Activity :: Which lines of the entries below hold the word "Click"? Report each of them.

Exercise inputs ::
↓
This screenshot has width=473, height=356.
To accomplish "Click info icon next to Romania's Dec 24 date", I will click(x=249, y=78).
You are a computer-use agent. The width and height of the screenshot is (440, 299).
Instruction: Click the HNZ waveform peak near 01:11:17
↑
↓
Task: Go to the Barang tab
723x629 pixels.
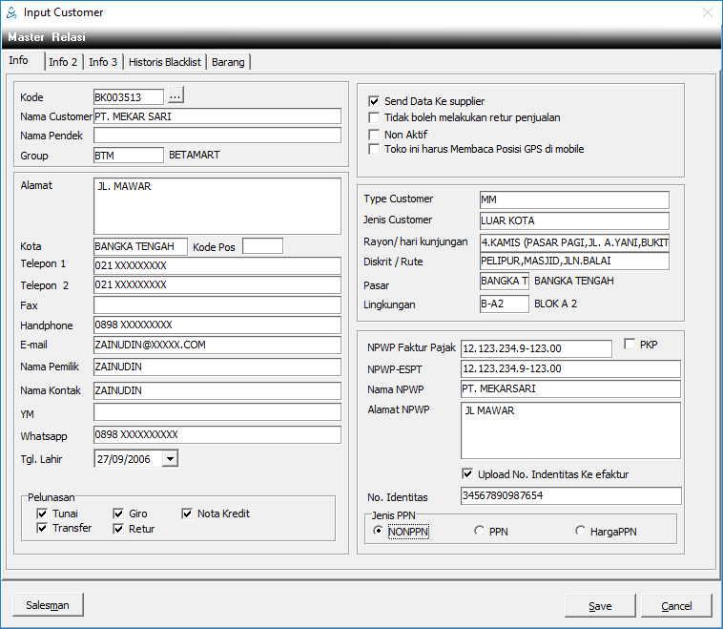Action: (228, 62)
↑
The answer ::
To accomplish "Click info icon next to Romania's Dec 24 date", I will click(x=249, y=78).
Instruction: Click the HNZ waveform peak near 01:11:17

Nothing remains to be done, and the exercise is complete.